Coupe du monde de football en Russie : pourquoi être supporteur rend dingue

Des chercheurs en neurosciences se sont intéressés aux mécanismes cérébraux qui régissent les comportements, parfois fous, des supporteurs de football. Tout réside dans une motivation décuplée par un fort sentiment d’appartenance au groupe.

 

À l’heure où débute la Coupe du monde de football en Russie, vous vous demandez peut-être ce qui se passe dans le cerveau d’un supporteur hurlant seul devant sa télé, pleurant la défaite de son équipe fétiche ou participant à la liesse au milieu de 1,5 million de personnes un certain 12 juillet 1998… Qu’on s’intéresse au foot ou non, les comportements individuels et collectifs induits par le fait de supporter une équipe ont en effet de quoi surprendre. Des neuroscientifiques français et brésiliens ont ainsi observé de plus près l’activité cérébrale liée à ces comportements altruistes qui traduisent un phénomène d’identification au groupe particulièrement marqué. Un sujet d’étude idéal pour Jean-Claude Dreher, directeur d’équipe au Centre de neurosciences cognitives de Lyon, qui travaille de façon plus générale sur les mécanismes cérébraux de la motivation et de la prise de décision. Choisir des supporteurs permet en effet de disposer d’un groupe “naturel”, où le sentiment d’appartenance des sujets au groupe est réel et constant.

Pour leur étude publiée dans Scientific Report en novembre 2017, les chercheurs de l’Institut d’Or à Rio de Janeiro (Brésil) ont recruté 27 supporteurs des principaux clubs de football de la ville : Botafogo, Flamengo, Fluminense et Vasco de Gama. Il s’agissait de les soumettre à un test de motivation un peu particulier pendant que leur cerveau était observé à l’imagerie par résonance fonctionnelle (IRMf), une technique qui permet de suivre en temps réel l’activité cérébrale.
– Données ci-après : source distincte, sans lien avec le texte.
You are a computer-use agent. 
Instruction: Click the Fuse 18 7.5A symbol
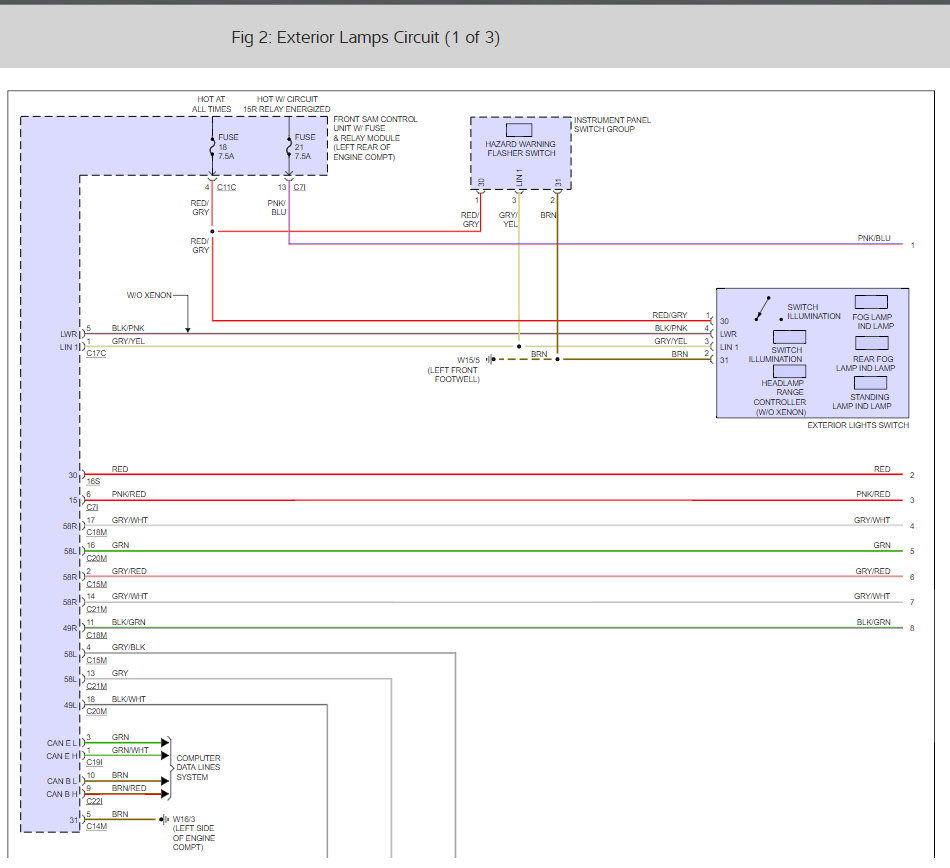pos(212,146)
Une fois installé, chaque sujet devait actionner d’une main un capteur de force afin de gagner une somme d’argent proportionnelle à l’effort fourni. Autrement dit, plus les participants appuyaient fort plus la somme était importante. Trois types d’effort étaient proposés : dans le premier cas, l’argent revient à celui qui appuie, dans le deuxième, à d’autres supporteurs de la même équipe, dans le troisième, à des personnes n’appartenant pas à son club.
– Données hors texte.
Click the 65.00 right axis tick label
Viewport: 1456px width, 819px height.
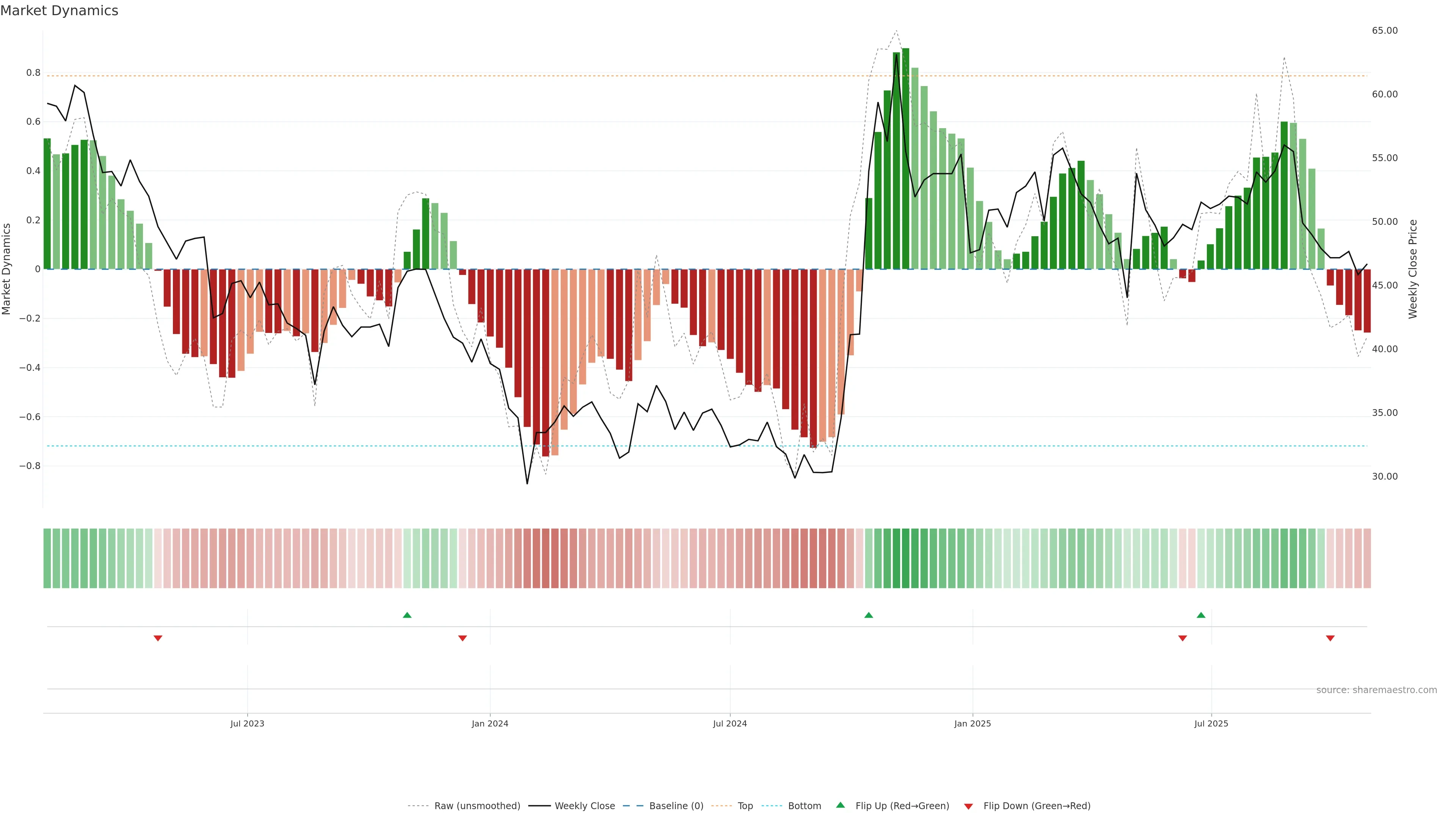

Les conditions d’un fanatisme footballistique

 

Ce protocole “nous a permis de mesurer leur motivation réelle pendant l’exercice”, explique le Dr Bortolini, l’un des auteurs de l’étude. L’analyse montre que les supporteurs parvenaient à appuyer plus fort lorsqu’il s’agissait de faire gagner de l’argent aux “supporters amis” que pour ceux d’un groupe extérieur. Ils étaient toutefois plus efficaces encore quand ils empochaient eux-mêmes les gains ; en effet, aussi altruiste soit-il, un individu a toujours tendance à en faire un peu plus pour soi-même…
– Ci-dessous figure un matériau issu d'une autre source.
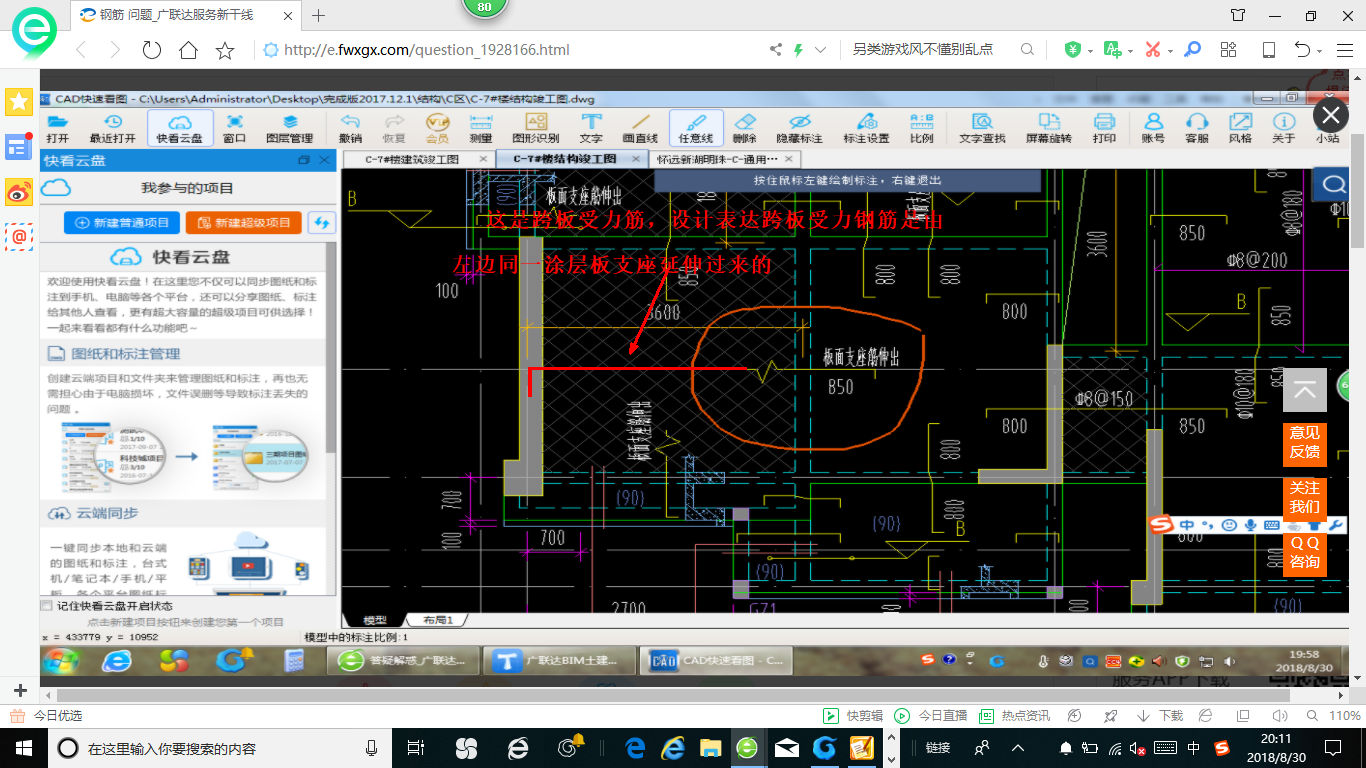Check 记住快看云盘开启状态 checkbox
The width and height of the screenshot is (1366, 768).
click(46, 605)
Mais l’intérêt de l’expérience réside ailleurs : il est apparu que les supporters agissaient vis-à-vis des autres supporters de leur équipe, même de parfaits inconnus, de la même façon qu’ils le feraient avec des membres de leur propre famille. En effet, la partie médiane du cortex orbitofrontal — qui s’active dans les trois configurations du test — nouait des connexions plus fortes avec le cortex cingulaire antérieur lorsque l’effort était fait pour un fan de la même équipe. Or cette deuxième zone du cerveau est connue pour être impliquée dans les comportements altruistes et les sentiments d’affiliation à un groupe, en particulier la famille. Une connectivité fonctionnelle importante qui dit bien le lien qui unit les supporters autour d’une équipe. Et un phénomène d’appartenance au groupe qui peut aussi bien être source de solidarité que de fanatisme… Dans le cas d’une coupe du monde, on peut imaginer que le sentiment d’appartenance à une nation vient s’ajouter à ce lien quasi familial qui unit des supporters entre eux et à leur équipe. Avec des ressorts motivationnels aussi forts, nichés dans le cerveau, on comprendra mieux l’engouement un peu fou dont on peut faire preuve devant un match.